La relación entre México y Estados Unidos atraviesa un periodo de máxima tensión, condicionado por el impredecible liderazgo de Donald Trump y sus políticas comerciales proteccionistas. La reciente imposición de aranceles a socios del T-MEC y a China ha encendido las alarmas en el gobierno de Claudia Sheinbaum, quien, con una estrategia de “cabeza fría”, busca sortear la tormenta sin caer en confrontaciones inútiles. Sin embargo, las diferencias entre ambas administraciones son profundas y podrían llevar a un choque inminente.
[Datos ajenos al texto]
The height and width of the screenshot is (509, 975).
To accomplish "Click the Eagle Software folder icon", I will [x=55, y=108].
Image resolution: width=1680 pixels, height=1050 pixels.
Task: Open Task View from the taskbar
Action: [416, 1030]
Por un lado, Trump parece decidido a desmantelar el modelo de libre comercio que ha regido la relación bilateral durante décadas, argumentando que este ha debilitado la economía estadounidense. En su lógica, imponer aranceles no es solo un mecanismo de presión, sino una herramienta para fortalecer la industria nacional. México, en este escenario, enfrenta la difícil tarea de encontrar un lenguaje común que permita negociar sin comprometer su crecimiento económico.
La estrategia de Sheinbaum ha consistido en dos movimientos clave. Primero, ha tratado de demostrar que México ha sido un socio confiable al atender las preocupaciones estadounidenses en materia migratoria y de seguridad. Segundo, ha pospuesto su respuesta oficial a las medidas de Trump, buscando ganar tiempo para explorar opciones y evitar reacciones precipitadas. Esta táctica, aunque prudente, tiene un límite: si la Casa Blanca insiste en demandas inaceptables, México deberá prepararse para una confrontación comercial de gran escala.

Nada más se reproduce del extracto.